Albright told the senators that the U.S. has made "significant progress" in several key areas with Russia, including arms control and nuclear safety.
She said the relationship is not perfect but, as she put it " it would be a big mistake to think that every time Russia does something we don't like, it is to punish us for bringing Hungary or Poland into NATO."
Albright said America's disagreements with Russia over the Middle East existed long before NATO expansion and stem from differing national interests.
She said she is confident Russia can succeed in becoming "a normal democratic power" and that the U.S. and Russia can have a real partnership.
But Albright emphasized that it would not be at the cost of NATO expansion. "The partnership we seek cannot be purchased by denying a dozen European countries the right to seek membership in NATO," Albright said
She also spoke out strongly against a proposal by Senator John Warner (R-Virginia) to mandate a three-year freeze before considering a second round of NATO expansion, calling it "dangerous and unnecessary.".
Albright said "a mandated pause would be heard from Tallinn in the North to Sofia in the South as the sound of an open door slamming shut," and "a vote of no-confidence in the reform-minded governments from the Baltics to the Balkans."
Defense Secretary Cohen reassured the panel on other key concerns in the U.S. Senate regarding NATO's effectiveness and the cost of expansion.
The Pentagon this week issued a revised report on costs, estimating the bill for NATO enlargement would be $1.5 billion over ten years, instead of last year's estimate which was more than four times higher. The new U.S. estimate is similar to a NATO report on expansion costs issued in December.
Cohen said the latest U.S. figures reflect several developments, including the results of a detailed study on the military capabilities of the three candidates.
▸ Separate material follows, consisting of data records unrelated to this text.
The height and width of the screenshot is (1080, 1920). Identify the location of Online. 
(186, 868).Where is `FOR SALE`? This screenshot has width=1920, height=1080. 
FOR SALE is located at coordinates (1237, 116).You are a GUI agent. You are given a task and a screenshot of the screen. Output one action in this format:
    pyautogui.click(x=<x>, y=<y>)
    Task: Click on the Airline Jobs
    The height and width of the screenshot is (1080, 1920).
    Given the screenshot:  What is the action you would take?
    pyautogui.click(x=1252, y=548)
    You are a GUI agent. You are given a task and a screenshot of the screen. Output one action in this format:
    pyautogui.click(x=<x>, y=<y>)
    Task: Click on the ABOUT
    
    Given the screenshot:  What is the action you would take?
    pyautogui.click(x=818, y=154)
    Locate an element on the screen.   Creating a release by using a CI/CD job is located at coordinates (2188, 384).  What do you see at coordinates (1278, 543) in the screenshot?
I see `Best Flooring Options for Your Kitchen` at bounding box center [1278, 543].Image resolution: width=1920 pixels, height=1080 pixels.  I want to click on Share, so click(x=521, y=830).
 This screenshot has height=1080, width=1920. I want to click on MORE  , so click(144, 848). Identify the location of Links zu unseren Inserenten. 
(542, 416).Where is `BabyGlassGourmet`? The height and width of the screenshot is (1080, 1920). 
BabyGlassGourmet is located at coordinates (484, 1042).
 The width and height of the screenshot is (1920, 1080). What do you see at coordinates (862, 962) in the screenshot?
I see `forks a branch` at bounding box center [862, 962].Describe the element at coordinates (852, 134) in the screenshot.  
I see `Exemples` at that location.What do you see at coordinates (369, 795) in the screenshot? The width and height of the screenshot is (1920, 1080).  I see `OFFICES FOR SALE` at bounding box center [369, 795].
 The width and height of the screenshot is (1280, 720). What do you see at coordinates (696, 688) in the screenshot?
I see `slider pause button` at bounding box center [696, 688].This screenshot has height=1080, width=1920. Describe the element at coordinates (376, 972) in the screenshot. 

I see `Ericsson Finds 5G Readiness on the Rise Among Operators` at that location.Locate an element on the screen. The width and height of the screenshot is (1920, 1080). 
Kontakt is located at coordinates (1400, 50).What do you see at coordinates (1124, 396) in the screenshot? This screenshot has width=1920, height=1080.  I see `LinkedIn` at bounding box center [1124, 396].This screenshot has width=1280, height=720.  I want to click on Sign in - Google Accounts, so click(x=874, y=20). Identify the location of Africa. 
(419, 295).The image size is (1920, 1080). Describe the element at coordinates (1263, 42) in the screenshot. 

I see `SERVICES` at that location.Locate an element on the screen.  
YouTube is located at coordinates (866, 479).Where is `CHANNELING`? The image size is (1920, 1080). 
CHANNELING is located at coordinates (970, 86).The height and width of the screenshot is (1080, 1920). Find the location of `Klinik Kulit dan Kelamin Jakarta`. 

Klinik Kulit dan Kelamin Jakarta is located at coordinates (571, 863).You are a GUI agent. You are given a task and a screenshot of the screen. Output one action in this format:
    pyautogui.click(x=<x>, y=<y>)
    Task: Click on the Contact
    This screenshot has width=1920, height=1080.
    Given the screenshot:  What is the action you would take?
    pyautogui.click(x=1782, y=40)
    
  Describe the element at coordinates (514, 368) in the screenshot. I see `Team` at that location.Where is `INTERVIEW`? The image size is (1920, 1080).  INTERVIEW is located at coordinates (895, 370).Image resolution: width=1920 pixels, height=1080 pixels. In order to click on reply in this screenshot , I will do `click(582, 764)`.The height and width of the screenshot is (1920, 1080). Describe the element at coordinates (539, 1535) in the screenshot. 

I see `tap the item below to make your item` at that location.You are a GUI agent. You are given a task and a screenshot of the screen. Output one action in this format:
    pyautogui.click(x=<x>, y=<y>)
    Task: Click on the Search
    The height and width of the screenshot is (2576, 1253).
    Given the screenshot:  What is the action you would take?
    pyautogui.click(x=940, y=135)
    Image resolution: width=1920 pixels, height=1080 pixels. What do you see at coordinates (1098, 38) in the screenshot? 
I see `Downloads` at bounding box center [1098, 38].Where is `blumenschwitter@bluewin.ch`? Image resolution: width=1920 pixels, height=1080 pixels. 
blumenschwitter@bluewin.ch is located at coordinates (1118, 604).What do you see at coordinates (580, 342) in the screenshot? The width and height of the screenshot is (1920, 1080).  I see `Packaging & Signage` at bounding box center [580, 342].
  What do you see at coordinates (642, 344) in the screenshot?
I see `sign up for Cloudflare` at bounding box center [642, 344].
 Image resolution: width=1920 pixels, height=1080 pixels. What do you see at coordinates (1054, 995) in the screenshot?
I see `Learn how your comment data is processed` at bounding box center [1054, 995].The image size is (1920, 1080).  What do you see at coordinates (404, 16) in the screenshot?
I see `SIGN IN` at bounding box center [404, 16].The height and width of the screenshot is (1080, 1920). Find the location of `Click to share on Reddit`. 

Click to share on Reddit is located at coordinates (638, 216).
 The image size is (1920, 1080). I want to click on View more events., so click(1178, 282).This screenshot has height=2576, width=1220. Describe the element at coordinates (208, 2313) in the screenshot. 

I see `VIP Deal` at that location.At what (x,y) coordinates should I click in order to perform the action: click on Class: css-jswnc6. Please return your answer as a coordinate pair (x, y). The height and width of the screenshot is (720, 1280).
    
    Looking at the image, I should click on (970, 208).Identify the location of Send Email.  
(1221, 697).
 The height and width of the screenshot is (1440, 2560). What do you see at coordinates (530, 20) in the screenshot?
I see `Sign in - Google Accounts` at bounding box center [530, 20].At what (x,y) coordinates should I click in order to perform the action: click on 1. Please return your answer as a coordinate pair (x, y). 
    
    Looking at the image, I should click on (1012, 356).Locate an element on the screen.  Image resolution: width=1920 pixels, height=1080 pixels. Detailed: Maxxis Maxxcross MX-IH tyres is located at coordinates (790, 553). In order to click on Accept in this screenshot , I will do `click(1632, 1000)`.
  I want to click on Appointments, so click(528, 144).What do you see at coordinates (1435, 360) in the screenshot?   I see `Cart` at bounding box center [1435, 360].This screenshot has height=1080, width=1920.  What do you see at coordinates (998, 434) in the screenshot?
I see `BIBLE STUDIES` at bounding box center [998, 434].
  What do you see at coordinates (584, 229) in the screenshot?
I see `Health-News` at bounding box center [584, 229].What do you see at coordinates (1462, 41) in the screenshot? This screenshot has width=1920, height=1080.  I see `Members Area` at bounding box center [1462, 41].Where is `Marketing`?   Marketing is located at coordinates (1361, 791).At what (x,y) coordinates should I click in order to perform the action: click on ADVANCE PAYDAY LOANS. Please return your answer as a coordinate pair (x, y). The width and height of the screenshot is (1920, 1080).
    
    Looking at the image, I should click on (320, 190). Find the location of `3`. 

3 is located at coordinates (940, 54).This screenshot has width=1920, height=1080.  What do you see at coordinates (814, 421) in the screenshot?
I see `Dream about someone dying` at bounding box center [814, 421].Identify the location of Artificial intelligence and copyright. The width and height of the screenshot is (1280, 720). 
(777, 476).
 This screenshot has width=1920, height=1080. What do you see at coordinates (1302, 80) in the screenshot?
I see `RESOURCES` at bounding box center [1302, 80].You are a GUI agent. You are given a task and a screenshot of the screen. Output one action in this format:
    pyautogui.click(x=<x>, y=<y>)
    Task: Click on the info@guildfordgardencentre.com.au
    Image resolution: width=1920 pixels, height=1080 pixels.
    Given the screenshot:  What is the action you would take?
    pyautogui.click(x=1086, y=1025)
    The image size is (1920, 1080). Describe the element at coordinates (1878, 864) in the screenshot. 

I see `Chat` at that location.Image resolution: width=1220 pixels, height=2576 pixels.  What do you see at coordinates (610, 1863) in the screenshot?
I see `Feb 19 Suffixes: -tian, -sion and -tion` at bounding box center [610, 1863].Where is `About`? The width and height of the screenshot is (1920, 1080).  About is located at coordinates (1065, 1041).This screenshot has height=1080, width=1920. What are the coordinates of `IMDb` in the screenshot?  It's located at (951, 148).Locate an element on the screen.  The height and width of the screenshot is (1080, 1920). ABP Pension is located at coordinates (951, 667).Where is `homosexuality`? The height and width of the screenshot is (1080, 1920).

He said Czech, Polish and Hungarian forces were found to be in better shape with modernization more advanced than expected and a sound infrastructure already in place. But the three countries still have deficiencies they will have to overcome and pay for themselves, Cohen said.
He noted that each country will have to significantly reduce the size of its armed forces and continue modernizing, especially to develop better officer qualifications and troop training.
Poland has to come down from 220,000 to about 180,000 troops, or the same size as Spain's military, Cohen said.
The Czech force is expected to number 51,000 troops and Hungary's military to be 55,000 men strong, "These two will be comparable to Portugal," Cohen said.